We don’t like to rush things do we!!!
If you are looking at the re-organisation of governance in Wales you also have to consider physical geography and not just population. For example, a merger of Ceredigion and Powys would be largely unworkable and result in big transport costs as officers and councillors would have to travel huge distances in order to make meetings. The same would be true if if Ceredigion went back into a re-formed Dyfed. While the transport links might be better there would still be big distances to cover, and there would also likely to be a bias towards the south of the County – that is, Carmarthenshire and Pemprokeshire – as that is where the population and industry is, which would be bad for democracy and accountability.
I’m not saying it shouldn’t be looked at. However, the variety of comments posted here so far indicate that the complexity of the task requires that it be properly assessed by a Commission of some sort, rather than through the timid half-hearted approach that has been happening. It is potentially a rash political gambit that could have severe implications on budgets and staff.
Such a commission could also examine the role of the Senedd in all of this, in the context of the Silk Commission proposals being implemented in full.
If we are going to re-organise governance in Wales it has to be done well, it has to be done in the context of the devolution of powers to Wales, and the staff and unions have to be on board. All of which require leadership, thoughtfulness and a wide and meaningful dialogue, if these aren’t present it is unlikely to be a success.

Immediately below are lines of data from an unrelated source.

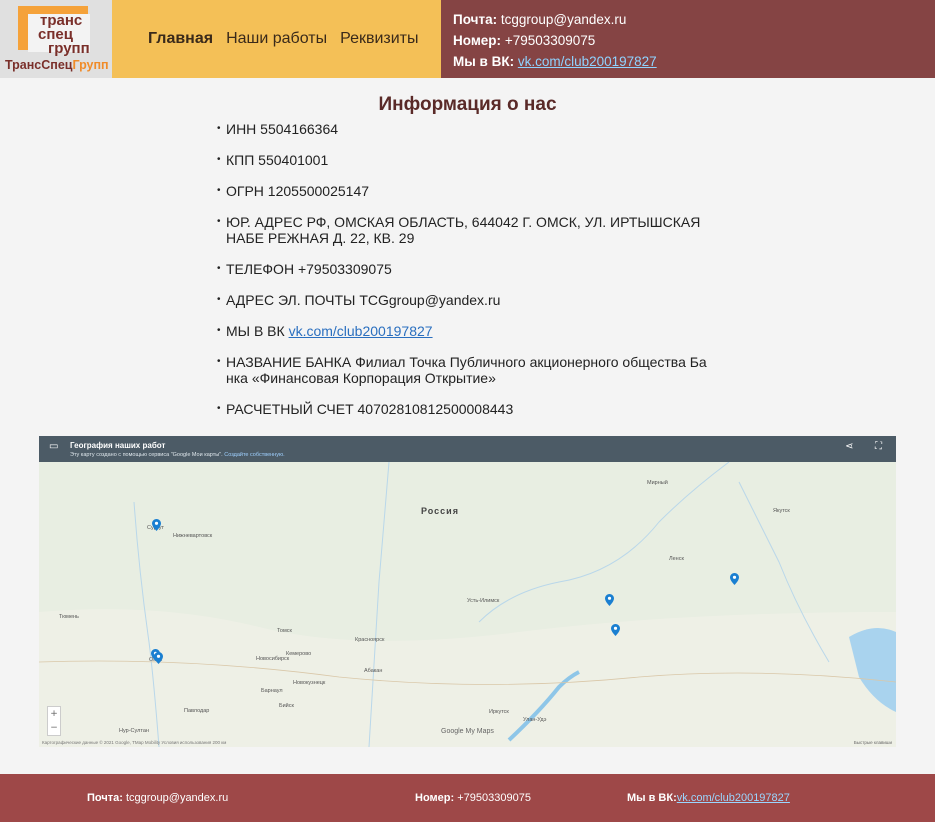 The image size is (935, 822). What do you see at coordinates (54, 728) in the screenshot?
I see `zoom-out-button: −` at bounding box center [54, 728].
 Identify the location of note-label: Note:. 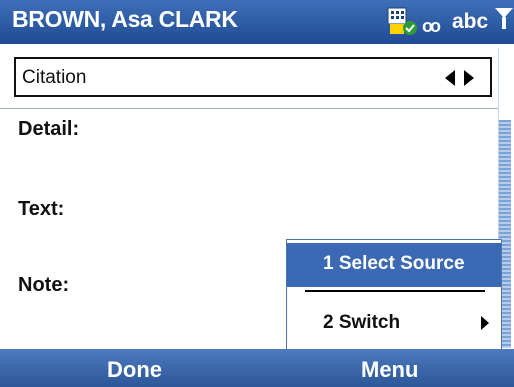
(44, 285).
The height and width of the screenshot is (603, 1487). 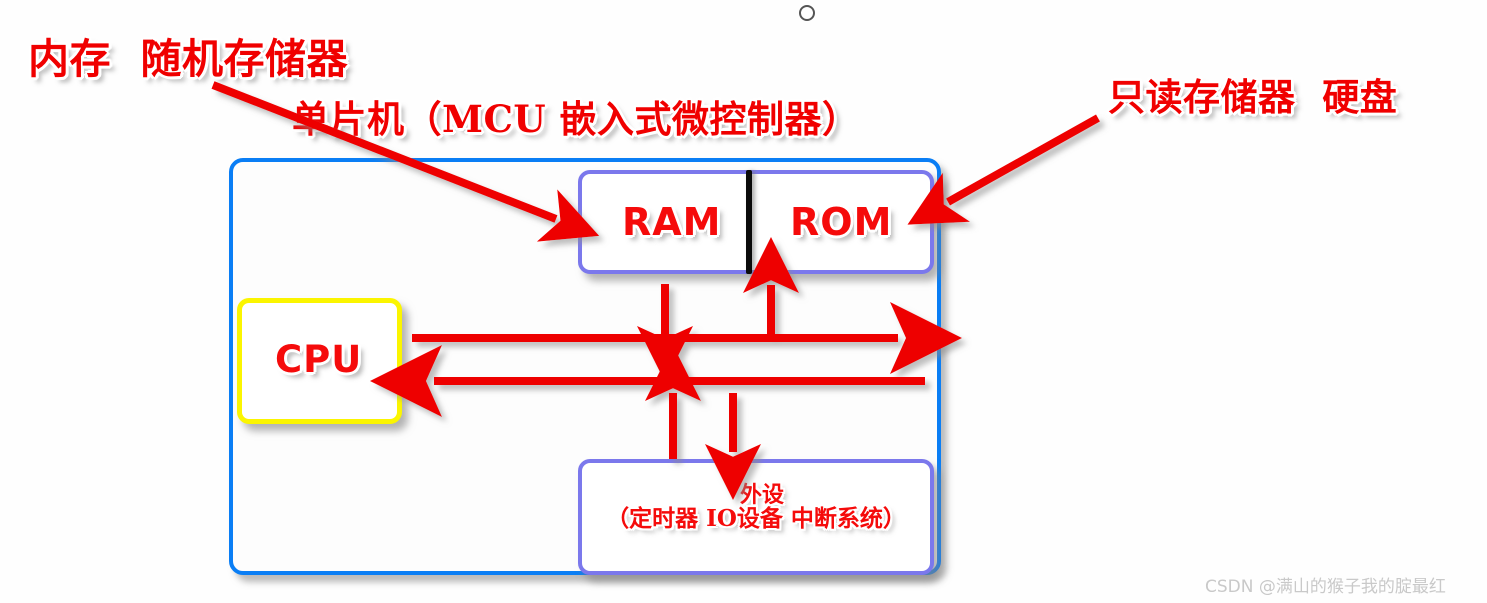 What do you see at coordinates (762, 495) in the screenshot?
I see `peripheral-label-line1: 外设` at bounding box center [762, 495].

Editor’s note: The Welsh Government announced the setting up of a Commission under the chairmanship of former NHS Chief Executive Sir Paul Williams on 18 April. In a statement First Minister Carwyn Jones said:
“Since public sector budgets are likely to continue to tighten, and demand pressures grow, there is a clear need to examine how services can be sustained and standards of performance raised, so that people in Wales can continue to receive and influence the public services they need and value. And as we can see from the impact of the current financial decisions by the UK government, a healthy public sector is essential to a healthy economy. The establishment of this Commission on Public Service Governance and Delivery provides an opportunity for those who are involved in delivering services, those who are politically accountable for them and users of them to examine how public services are governed: that is, held accountable for their performance and delivered most effectively to the public. I will make a further statement to the Assembly on the remit of the commission in due course.”